> **WHAT IS NEEDED**
Locate and copy each line in the data that contains the word "computer".

◆ ◆ ◆

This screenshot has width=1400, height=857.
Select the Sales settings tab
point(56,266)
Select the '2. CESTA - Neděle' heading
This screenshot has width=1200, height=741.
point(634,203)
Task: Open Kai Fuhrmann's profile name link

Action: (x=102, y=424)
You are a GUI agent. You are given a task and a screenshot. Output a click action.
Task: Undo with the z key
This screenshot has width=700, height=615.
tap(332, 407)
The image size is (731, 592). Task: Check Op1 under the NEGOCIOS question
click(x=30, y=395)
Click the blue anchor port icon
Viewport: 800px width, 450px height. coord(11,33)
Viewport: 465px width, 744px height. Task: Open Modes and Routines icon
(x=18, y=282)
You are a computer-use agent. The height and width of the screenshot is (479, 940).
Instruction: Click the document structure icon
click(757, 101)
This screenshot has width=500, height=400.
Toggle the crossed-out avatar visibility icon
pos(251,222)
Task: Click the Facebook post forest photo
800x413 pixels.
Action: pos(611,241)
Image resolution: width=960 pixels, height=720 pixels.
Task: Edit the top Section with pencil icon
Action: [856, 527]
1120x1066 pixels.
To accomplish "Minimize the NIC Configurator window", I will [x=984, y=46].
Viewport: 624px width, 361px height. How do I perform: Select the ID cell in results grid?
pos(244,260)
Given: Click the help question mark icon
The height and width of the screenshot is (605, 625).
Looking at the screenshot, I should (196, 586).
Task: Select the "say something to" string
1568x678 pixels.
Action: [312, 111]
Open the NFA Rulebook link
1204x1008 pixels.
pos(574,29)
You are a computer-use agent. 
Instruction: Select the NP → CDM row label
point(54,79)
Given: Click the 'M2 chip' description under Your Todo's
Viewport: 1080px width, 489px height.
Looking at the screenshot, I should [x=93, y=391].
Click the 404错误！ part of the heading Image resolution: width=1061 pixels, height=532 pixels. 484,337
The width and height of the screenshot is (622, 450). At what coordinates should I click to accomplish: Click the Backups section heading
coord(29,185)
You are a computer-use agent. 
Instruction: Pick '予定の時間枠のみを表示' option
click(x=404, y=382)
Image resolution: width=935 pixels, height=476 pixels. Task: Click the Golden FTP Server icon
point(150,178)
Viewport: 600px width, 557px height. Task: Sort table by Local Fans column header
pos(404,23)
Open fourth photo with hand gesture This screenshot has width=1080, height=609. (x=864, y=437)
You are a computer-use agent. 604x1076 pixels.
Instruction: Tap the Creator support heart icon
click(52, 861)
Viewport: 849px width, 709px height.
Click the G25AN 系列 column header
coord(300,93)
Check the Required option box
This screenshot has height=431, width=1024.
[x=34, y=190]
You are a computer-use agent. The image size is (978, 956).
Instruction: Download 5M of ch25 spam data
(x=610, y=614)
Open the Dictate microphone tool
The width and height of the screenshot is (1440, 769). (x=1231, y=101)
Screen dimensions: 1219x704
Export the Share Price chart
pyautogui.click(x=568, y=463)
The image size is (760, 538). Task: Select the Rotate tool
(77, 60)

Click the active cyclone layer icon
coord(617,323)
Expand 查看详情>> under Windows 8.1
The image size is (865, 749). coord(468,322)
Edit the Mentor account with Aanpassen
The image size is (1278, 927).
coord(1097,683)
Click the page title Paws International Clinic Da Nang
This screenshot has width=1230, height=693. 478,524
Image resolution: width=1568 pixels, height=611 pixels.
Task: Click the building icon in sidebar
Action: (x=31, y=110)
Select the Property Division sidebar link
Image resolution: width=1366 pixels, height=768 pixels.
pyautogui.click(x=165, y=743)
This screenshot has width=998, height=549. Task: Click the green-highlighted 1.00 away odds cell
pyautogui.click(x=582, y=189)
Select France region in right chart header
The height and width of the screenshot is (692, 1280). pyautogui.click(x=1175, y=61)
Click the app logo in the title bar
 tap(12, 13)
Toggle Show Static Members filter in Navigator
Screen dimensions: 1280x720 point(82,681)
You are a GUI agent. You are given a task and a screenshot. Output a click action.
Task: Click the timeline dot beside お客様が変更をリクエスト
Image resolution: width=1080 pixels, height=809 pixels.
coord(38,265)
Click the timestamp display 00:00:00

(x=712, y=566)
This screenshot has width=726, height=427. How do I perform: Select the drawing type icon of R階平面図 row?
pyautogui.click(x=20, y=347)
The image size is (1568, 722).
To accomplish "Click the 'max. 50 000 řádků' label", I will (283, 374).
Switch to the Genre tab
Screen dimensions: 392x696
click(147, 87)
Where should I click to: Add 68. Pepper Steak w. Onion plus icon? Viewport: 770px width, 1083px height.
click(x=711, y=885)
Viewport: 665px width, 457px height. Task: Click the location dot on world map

◆ ◆ ◆

> **EXERCISE RESPONSE**
You are a computer-use agent. The height and width of the screenshot is (479, 940).
You are a computer-use agent. 
You are a computer-use agent. 
You are a computer-use agent. 604x1076 pixels.
You are a computer-use agent. The image size is (978, 956).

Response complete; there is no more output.